Far from being supportive of law and order — whether in Davao alone, or worse, across the entire country — the encouragement of extrajudicial killings abets lawlessness and inevitably leads to abuse.
Instructive, for example, is the possibility that the Tagum city death squad, the creation of which is said to have been inspired by its Davao city counterpart, has also been used to kill the political rivals of a former official as well as critical journalists. An epidemic of such killings — which could spread to include political activists, human rights defenders, and other dissenters, would send a clear signal to anyone with an interest in silencing critics and protesters that they can kill with even more impunity.
Duterte’s vice-presidential running mate Alan Peter Cayetano has described his approach to criminality as a mere quest for order rather than as an invitation to greater violence and anarchy, but replicating it in the rest of the Philippines would be a disaster to what remains of Philippine democracy.
Whether Duterte’s more rational approaches to governance could be adopted on a nationwide basis is another question altogether. Would the country’s many problems — with, among others, corruption, government inefficiency, nonexistent or limited social services, and the poverty that haunts the lives of millions — yield to better management, which Duterte adherents say he has demonstrated in Davao?
To address corruption, Duterte says he would impose the death penalty for plunder, corruption being, in his view, the cause of poverty.
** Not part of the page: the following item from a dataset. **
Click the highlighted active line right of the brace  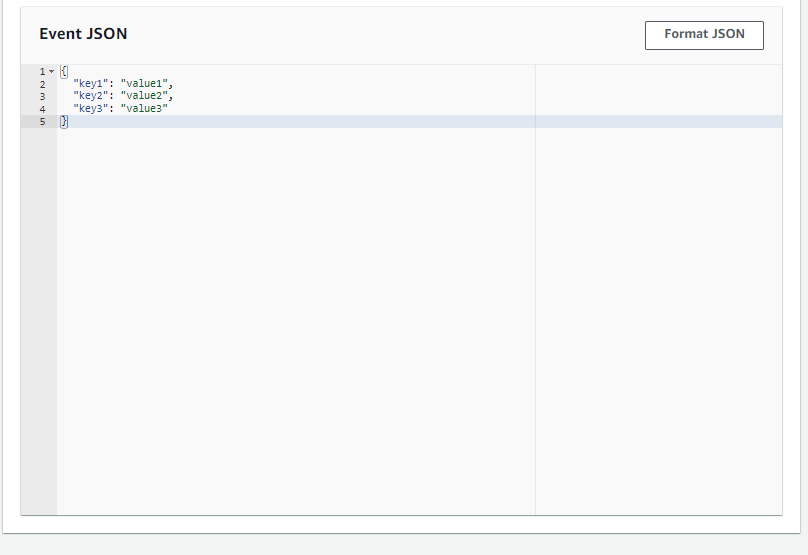tap(300, 121)

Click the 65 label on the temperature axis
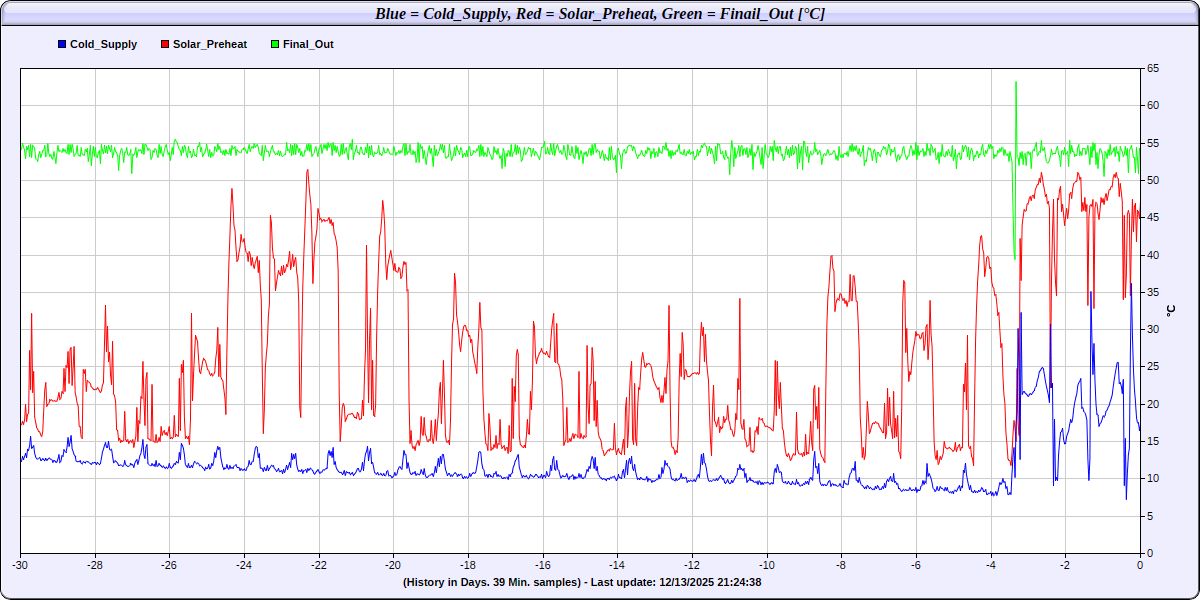[x=1153, y=69]
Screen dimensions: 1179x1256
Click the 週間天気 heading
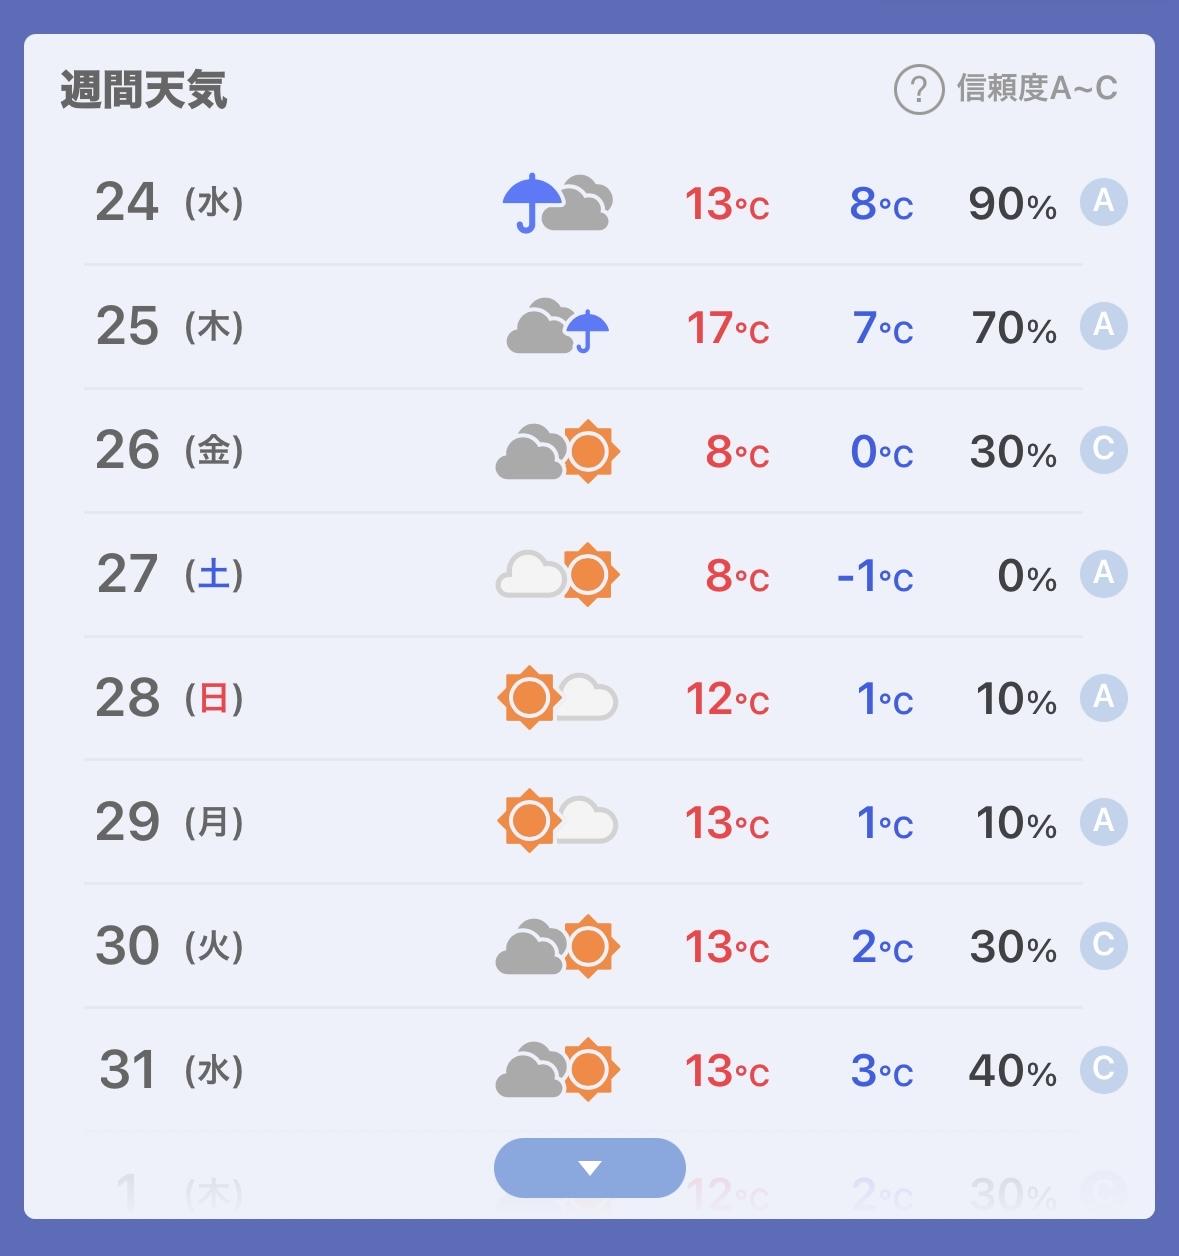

The thesis that corruption is the cause of poverty is exactly the same as that of the Aquino administration, whose supposed efforts along this line over the last five years have foundered on the shoals of its reliance on friendships and other feudal ties to run some of the most strategic sectors of government (such as transportation), and its tolerance of these bureaucrats’ most brazen offenses against the public interest.
Can anyone predict with some certainty that Duterte would not make the same mistakes? Assuming that his mailed-fist policies do minimize corruption across the entire bureaucracy, would that indeed end poverty? The reality is that public sector corruption is only one among other reasons for the persistence of poverty, the chief culprit being the skewed distribution of wealth that endows a few with billions while denying millions their most basic needs.
To remedy what numerous studies have documented as a fundamental cause of Philippine poverty, Duterte would have to go beyond executing corrupt officials. Based on a sound critique of Philippine society, he will have to devise and implement the authentic land reform that over the decades has eluded the country, and to adopt a policy of industrialization — the twin policies that have pushed the Philippines’ neighboring countries to prosperity and even First World status.
But like every other politician running in 2016, Duterte has offered no coherent platform of governance based on an assessment of the current state of the country. What has recommended him to many — his shoot-’em-up approach that he claims has worked so well in Davao — is limited to addressing criminality, provides no real solution to poverty, and is at the same time at odds with the very law he claims to support. Not only will he have to craft and implement a wholistic and workable national policy if he is to be the effective President he says he will be; to be true to his oath he will also have to renounce the very basis of his current popularity, unless he wants chaos rather than order to reign in this unhappy land.